We first ruled out the usual suspects (replication issue causing a loop, bad network, etc) and we were left scratching our heads. Everything seemed to be fine, the replication was working, but at a rate of about 1 – 2 documents a minute. In almost 12 hours since the replication started, only about 15GB were replicated to the other side. That was way outside expectations, we assumed that the whole replication wouldn’t take this long.

It turns out that the numbers we got were a lie. Not because the customer misled us, but because RavenDB does some smarts behind the scenes that end up being pretty hard on us down the road. To get the full picture, we need to understand exactly what we have in the customer’s database.

Let’s say that you store data about Players in a game. Each player has a bunch of stats, characters, etc. Whenever a player gets an achievement, the game will store a screenshot of the achievement. This isn’t the actual scenario, but it should make it clear what is going on. As players play the game, they earn achievements. The screenshots are stored as attachments inside of RavenDB. That means that for about 8 million players, we have about 72 million attachments or so.

That explains the size of the database, of course, but not why we aren’t making progress in the replication process. Digging deeper, it turns out that most of the achievements are common across players (naturally), and that in many cases, the screenshots that you store in RavenDB are also identical.

What happens when you store the same attachment multiple times in RavenDB? Well, there is no point in storing it twice, RavenDB does transparent de-duplication behind the scenes and only stores the attachment’s data once. Attachments are de-duplicated based on their content, not their name or the associated document. In this scenario, completely accidentally, the customer set up an environment where they would upload a lot of attachments to RavenDB, which are then de-duplicated by RavenDB.

None of that is intentional, it just came out that way. To be honest, I’m pretty proud of that feature, and it certainly helped a lot in this scenario. Most of the disk space for this database was taken by attachments, but only a small number of the attachments are actually unique. Let’s do some math, then.

Total attachments' size is: 700GB. There are about half a million unique attachments. There are a total of 72 million attachments. That means that the average size of an attachment is about 1.4MB or so. And the total size of attachments (without de-duplication) is over 100 TB.

I’ll repeat that again, the actual size of the data is 100 TB. It is just that RavenDB was able to optimize that using de-duplication to have significantly less on disk due to the pattern of data that is stored in the database.

However, that applies at the node level.
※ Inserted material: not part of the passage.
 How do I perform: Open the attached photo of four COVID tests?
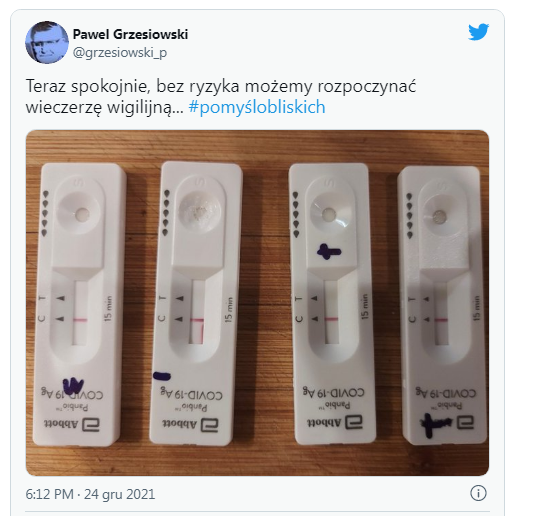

What happens when we have replication? Well, when we send an attachment to the other side, even if it is de-duplicated on our end, we don’t know if it is on the other side already. So we always send the attachments. In this scenario, where we have so many duplicate attachments, we end up sending way too much data to the other side. The replication process isn’t sending 750GB to the other side but 100 TB of data.

The customer was running RavenDB 5.2 at the time, so the first thing to do when we figured this out was to upgrade to RavenDB 5.3. In RavenDB 5.3 we have implemented TCP compression for internal data (replication, subscription, etc). Here are the results of this change:

image

In other words, we were able to compress the 1.7 TB we sent to under 65 GB. That is a nice improvement. But the situation is still not ideal.
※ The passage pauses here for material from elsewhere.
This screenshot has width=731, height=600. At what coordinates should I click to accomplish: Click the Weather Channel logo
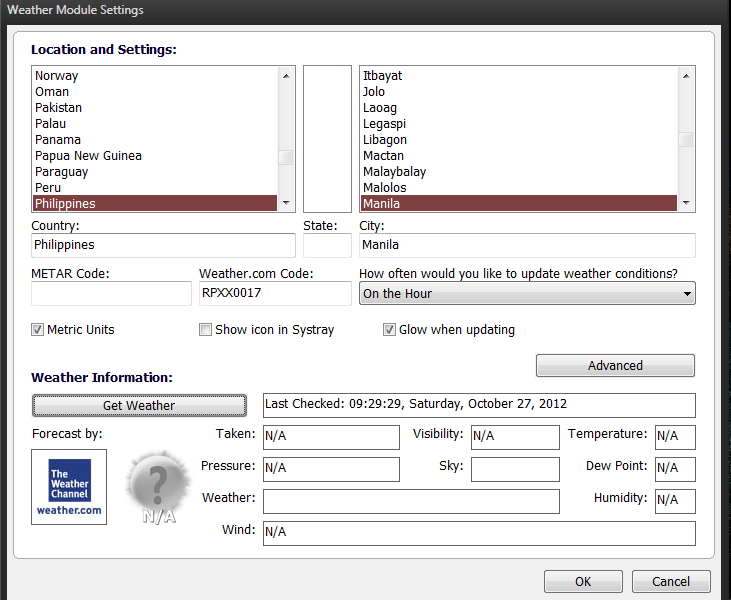click(69, 487)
De-duplication over the wire is a pretty tough problem. We don’t know what is the state on the other side, and the cost of asking each time can be pretty high.
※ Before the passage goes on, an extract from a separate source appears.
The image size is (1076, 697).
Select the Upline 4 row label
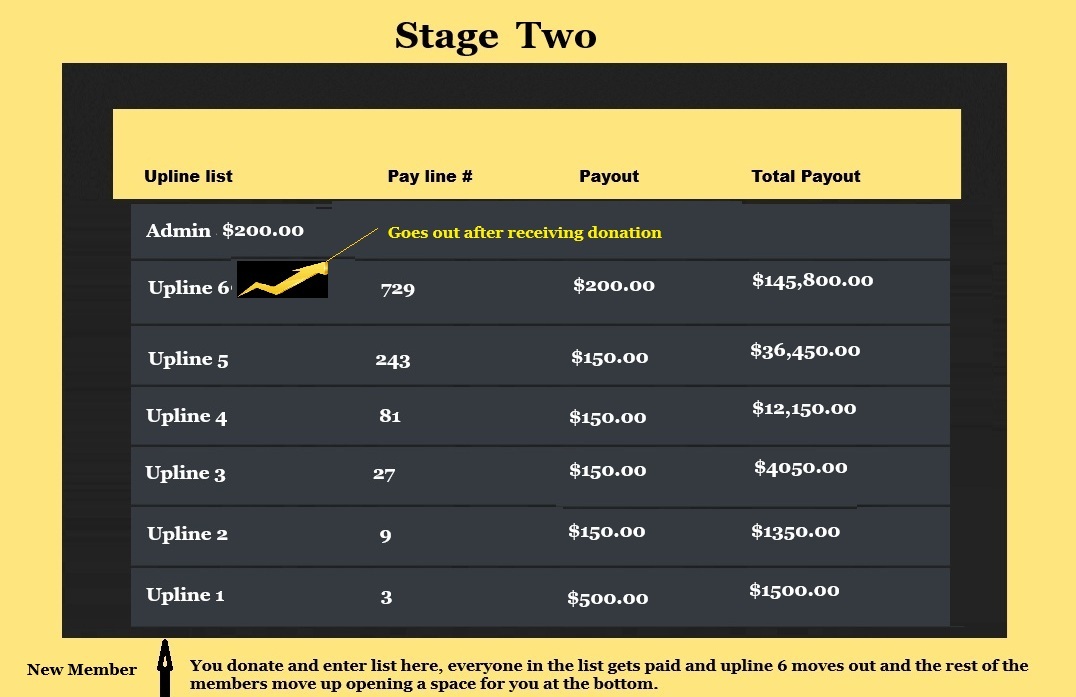(186, 417)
Luckily, RavenDB has a relevant feature that we can lean on. RavenDB has to handle a scenario where the following sequence of events occurs (two nodes, A & B, with one way replication happening from A to B):

  • Node A: Create document – users/1
  • Node B: Replication document: users/1
  • Node A: Add attachment to users/1 (also modifies users/1)
  • Node B: Replication of attachment for users/1 & users/1 document
  • Node A: Modify users/1
  • Node B: Replication of users/1 (but not the attachment, it was already sent)
  • Node B: Delete users/1 document (and the associated attachment)
  • Node A: Modify users/1
  • Node B: Replication of users/1 (but not the attachment, it was already sent)
  • Node B is now in trouble, since it has a missing attachment

Note that this sequence of events can happen in a distributed system, and we don’t want to leave “holes” in the system. As such, RavenDB knows to detect this properly. Node B will tell Node A that it is missing an attachment and Node A will send it over.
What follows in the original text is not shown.